Wir befinden uns in Rangiroa am Tiputa Pass und warten auf das passende Wetter. Seit Tagen sind die Winde veränderlich und jedes Wetterprogramm, das wir konsultieren, vermittelt uns unterschiedliche Vorhersagen. Wir wollen weiter in südöstliche Richtung und brauchen einen Wind, der uns nicht auf die Nase bläst.
Pia schont ihren noch immer schmerzhaften Fuss und verzichtet auf Landausflüge. Ausfahrten mit dem SUP und Schnorchel Gänge können wir aber gemeinsam machen. Nach 5 Tagen Warten ist es dann endlich soweit: es ist Nordwestwind angesagt und der wird uns genau in die Richtung tragen, in die wir wollen. Es scheint sogar möglich zu sein, unser Fernziel, Fakarava, direkt anzulaufen.

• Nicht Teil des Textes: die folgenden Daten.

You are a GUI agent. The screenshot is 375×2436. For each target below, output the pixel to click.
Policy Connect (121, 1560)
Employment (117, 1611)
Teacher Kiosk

Die Abfahrt haben wir so geplant, dass wir am Vormittag des nächsten Tages bei einlaufender Strömung durch den Nord Pass in Fakarava fahren können. Falls sich der Wind unterwegs verändern würde, hätten wir als Plan B und Plan C die Atolle Apataki oder Toau als Anlaufmöglichkeit. Um es vorweg zu nehmen: kurz nach der Ausfahrt in Rangiroa werden wir zwar zuerst durch eine heftige Brandung tüchtig durchgeschüttelt. Je weiter wir uns aber vom Riff von Rangiroa entfernen, umso ruhiger wird die Welle und wir segeln zügig südostwärts direkt bis Fakarava.
Ursprünglich wollten wir uns nur ganz kurz in Fakarava aufhalten. Der kurzfristige Besuch von Nico beeinflusst unsere Planung aber etwas. Er möchte unbedingt mal im Süd Pass bei der «Wall of Sharks» tauchen gehen. So fahren wir nach kurzem Aufenthalt in Rotoava in den Süden von Fakarava und Nico und ich machen mit einer lokalen Tauch-Schule 2 Tauchgänge im Süd Pass. Am Tag der Tauchgänge regnet es wie aus Kübeln. Trotzdem ist die Sicht unter Wasser extrem gut. Einzig die bunten Korallen lassen ihre schillernden Farben etwas vermissen, vor allem in der Tiefe. Für mich ist das Erlebnis an diesem Tauchplatz auch diesmal wieder fantastisch schön.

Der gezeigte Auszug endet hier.